WORK REQUEST - Look through the data below and extract, unchanged, the lines from the one that contains "The image size is (710, 519)." to the one that contains "Open the Get", both included.

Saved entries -
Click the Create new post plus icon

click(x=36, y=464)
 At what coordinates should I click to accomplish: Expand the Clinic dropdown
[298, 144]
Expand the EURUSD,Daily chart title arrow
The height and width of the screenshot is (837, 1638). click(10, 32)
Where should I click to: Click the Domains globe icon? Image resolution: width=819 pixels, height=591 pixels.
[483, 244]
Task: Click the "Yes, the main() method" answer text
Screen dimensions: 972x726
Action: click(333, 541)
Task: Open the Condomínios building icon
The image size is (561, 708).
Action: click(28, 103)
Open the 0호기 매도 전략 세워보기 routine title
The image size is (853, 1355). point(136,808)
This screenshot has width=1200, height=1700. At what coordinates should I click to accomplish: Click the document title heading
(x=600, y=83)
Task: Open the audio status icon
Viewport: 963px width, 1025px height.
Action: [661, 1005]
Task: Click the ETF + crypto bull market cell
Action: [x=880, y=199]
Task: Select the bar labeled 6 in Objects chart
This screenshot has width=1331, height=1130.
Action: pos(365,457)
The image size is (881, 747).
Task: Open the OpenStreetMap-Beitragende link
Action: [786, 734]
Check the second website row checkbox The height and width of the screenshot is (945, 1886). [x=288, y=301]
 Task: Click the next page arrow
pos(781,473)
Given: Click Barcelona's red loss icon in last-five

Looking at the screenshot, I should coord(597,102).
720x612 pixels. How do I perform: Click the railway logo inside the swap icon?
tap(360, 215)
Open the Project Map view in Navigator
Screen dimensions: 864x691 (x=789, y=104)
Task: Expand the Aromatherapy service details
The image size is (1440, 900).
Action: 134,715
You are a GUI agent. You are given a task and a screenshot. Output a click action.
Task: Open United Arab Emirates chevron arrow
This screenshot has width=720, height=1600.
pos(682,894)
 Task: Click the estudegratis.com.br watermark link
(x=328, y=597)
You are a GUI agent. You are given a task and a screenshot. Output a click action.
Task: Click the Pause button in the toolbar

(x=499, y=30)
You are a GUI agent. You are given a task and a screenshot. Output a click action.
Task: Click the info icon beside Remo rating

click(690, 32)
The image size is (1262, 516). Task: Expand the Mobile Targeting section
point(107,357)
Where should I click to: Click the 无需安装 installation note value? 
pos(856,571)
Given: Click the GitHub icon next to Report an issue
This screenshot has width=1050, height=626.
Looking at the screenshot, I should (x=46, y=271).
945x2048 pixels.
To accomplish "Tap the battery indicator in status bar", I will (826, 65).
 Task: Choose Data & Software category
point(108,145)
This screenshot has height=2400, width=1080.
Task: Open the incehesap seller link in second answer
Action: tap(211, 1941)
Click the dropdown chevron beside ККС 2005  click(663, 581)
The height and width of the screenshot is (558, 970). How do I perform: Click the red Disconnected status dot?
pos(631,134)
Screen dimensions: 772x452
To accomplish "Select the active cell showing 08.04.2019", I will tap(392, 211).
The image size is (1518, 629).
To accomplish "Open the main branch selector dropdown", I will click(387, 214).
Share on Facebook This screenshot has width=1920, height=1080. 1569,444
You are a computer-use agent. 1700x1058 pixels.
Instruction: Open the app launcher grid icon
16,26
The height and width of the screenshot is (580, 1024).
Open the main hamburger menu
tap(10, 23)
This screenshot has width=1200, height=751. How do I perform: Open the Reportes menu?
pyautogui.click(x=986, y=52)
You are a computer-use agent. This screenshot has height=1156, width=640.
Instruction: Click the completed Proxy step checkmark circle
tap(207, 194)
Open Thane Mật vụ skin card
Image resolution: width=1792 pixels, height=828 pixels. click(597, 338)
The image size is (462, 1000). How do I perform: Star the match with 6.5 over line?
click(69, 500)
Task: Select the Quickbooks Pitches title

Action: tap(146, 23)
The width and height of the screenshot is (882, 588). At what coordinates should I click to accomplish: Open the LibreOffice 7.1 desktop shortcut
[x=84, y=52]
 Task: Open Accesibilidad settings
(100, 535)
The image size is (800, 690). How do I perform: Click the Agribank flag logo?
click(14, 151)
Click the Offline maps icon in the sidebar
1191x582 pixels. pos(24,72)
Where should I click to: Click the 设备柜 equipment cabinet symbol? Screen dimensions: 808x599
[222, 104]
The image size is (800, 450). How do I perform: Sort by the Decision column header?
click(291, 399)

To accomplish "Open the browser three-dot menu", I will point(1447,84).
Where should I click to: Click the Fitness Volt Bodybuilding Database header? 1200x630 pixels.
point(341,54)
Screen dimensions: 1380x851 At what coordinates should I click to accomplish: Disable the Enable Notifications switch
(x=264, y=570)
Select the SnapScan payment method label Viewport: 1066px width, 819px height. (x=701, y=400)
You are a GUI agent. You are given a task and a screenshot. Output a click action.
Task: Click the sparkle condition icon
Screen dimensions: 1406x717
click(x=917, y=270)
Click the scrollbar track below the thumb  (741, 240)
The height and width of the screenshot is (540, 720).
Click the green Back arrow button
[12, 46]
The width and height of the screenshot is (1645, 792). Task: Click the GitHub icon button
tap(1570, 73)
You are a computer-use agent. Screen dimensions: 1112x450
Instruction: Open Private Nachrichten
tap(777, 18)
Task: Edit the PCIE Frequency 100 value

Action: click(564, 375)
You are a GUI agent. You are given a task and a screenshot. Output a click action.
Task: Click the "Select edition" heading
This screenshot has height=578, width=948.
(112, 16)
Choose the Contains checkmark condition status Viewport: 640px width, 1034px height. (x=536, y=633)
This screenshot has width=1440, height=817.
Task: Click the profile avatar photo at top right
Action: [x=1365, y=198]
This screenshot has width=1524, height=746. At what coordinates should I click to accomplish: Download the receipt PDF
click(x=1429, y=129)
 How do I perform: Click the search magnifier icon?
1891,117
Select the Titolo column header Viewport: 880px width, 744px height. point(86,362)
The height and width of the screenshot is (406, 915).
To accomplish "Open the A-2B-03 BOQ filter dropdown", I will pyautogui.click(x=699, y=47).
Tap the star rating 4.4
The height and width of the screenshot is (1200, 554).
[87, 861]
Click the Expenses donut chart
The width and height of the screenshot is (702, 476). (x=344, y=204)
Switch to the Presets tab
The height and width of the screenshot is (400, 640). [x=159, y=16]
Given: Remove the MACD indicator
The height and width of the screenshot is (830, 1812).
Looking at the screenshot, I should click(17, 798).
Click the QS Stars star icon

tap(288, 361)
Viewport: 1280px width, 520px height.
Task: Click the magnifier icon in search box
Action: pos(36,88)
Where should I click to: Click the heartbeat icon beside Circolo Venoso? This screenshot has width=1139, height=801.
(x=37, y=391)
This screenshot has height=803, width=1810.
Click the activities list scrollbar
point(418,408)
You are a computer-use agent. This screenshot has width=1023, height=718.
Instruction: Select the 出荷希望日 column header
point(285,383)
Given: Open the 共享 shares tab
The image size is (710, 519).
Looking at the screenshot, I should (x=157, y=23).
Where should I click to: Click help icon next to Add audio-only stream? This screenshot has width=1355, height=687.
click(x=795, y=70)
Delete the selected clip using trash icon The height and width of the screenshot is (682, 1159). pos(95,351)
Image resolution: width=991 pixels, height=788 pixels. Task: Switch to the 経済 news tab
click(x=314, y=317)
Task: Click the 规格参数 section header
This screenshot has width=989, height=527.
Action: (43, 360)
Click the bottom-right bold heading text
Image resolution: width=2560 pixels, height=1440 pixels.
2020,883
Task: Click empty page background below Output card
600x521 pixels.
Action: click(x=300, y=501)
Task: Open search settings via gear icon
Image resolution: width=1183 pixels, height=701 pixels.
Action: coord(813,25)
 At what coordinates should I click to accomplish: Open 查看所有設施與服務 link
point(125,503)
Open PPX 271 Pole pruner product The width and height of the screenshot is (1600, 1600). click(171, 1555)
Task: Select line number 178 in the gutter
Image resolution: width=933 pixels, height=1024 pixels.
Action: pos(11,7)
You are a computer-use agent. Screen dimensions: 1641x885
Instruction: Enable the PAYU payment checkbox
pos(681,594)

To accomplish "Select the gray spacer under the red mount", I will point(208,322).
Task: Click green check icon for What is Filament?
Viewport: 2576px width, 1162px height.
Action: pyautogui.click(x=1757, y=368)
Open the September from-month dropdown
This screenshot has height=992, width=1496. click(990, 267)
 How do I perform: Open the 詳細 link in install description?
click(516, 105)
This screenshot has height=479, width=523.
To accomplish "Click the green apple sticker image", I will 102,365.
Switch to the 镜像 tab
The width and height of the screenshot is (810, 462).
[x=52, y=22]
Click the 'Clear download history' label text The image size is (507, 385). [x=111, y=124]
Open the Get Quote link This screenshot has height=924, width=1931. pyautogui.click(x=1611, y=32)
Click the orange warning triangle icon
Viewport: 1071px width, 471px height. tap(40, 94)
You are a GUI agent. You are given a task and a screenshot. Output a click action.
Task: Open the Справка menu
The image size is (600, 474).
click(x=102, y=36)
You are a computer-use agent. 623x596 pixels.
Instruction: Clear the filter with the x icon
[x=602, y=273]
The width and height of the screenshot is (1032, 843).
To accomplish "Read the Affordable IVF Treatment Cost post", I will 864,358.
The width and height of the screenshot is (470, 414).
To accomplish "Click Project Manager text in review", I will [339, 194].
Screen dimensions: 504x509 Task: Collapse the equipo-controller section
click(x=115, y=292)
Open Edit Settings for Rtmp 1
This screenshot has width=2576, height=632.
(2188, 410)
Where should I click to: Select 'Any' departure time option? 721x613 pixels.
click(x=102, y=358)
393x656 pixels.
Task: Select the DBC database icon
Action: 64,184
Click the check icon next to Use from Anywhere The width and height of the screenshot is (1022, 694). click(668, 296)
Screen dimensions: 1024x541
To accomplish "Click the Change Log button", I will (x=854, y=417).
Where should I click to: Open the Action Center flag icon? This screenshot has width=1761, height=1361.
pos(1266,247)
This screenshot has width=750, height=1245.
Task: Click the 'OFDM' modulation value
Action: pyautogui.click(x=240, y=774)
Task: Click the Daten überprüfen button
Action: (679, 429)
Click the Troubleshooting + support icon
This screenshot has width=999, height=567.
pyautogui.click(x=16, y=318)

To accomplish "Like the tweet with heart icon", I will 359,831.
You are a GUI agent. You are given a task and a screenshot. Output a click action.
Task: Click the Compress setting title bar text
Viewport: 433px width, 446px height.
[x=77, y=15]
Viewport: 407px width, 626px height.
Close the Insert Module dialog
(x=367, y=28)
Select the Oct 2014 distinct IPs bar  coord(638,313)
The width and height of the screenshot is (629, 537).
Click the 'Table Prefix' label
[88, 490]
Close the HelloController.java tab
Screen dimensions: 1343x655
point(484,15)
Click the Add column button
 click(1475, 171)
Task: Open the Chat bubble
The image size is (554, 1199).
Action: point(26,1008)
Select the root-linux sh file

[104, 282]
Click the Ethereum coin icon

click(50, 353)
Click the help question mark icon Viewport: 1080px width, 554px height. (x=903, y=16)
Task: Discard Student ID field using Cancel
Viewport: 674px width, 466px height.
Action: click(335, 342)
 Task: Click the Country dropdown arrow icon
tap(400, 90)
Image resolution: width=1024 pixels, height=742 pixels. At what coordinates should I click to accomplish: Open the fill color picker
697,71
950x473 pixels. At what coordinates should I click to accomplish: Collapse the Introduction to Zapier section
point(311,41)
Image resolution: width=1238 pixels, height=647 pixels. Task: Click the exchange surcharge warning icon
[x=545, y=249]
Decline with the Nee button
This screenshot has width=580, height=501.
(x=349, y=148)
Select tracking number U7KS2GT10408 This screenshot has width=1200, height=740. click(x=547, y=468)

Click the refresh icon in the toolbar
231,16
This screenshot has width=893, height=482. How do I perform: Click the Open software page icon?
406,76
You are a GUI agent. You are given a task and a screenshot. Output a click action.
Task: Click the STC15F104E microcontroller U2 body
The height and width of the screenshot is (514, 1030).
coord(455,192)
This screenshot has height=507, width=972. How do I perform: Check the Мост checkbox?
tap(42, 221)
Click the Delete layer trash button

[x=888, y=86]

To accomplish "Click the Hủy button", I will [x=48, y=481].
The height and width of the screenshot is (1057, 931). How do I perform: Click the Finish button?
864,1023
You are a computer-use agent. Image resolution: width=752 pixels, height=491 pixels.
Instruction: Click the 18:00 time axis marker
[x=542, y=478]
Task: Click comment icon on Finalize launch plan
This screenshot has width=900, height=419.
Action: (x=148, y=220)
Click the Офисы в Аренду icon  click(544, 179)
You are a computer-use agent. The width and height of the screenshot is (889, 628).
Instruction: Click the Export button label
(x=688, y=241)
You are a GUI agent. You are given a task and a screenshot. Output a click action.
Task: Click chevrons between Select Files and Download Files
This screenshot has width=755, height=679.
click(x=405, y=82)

FINAL ANSWER -
The image size is (710, 519).
Looking at the screenshot, I should (x=157, y=23).
Where should I click to: Click help icon next to Add audio-only stream? This screenshot has width=1355, height=687.
click(x=795, y=70)
Delete the selected clip using trash icon The height and width of the screenshot is (682, 1159). pos(95,351)
Image resolution: width=991 pixels, height=788 pixels. Task: Switch to the 経済 news tab
click(x=314, y=317)
Task: Click the 规格参数 section header
This screenshot has width=989, height=527.
Action: (43, 360)
Click the bottom-right bold heading text
Image resolution: width=2560 pixels, height=1440 pixels.
2020,883
Task: Click empty page background below Output card
600x521 pixels.
Action: click(x=300, y=501)
Task: Open search settings via gear icon
Image resolution: width=1183 pixels, height=701 pixels.
Action: coord(813,25)
 At what coordinates should I click to accomplish: Open 查看所有設施與服務 link
point(125,503)
Open PPX 271 Pole pruner product The width and height of the screenshot is (1600, 1600). click(171, 1555)
Task: Select line number 178 in the gutter
Image resolution: width=933 pixels, height=1024 pixels.
Action: pos(11,7)
You are a computer-use agent. Screen dimensions: 1641x885
Instruction: Enable the PAYU payment checkbox
pos(681,594)

To accomplish "Select the gray spacer under the red mount", I will point(208,322).
Task: Click green check icon for What is Filament?
Viewport: 2576px width, 1162px height.
Action: pyautogui.click(x=1757, y=368)
Open the September from-month dropdown
This screenshot has height=992, width=1496. click(990, 267)
 How do I perform: Open the 詳細 link in install description?
click(516, 105)
This screenshot has height=479, width=523.
To accomplish "Click the green apple sticker image", I will 102,365.
Switch to the 镜像 tab
The width and height of the screenshot is (810, 462).
[x=52, y=22]
Click the 'Clear download history' label text The image size is (507, 385). [x=111, y=124]
Open the Get Quote link This screenshot has height=924, width=1931. pyautogui.click(x=1611, y=32)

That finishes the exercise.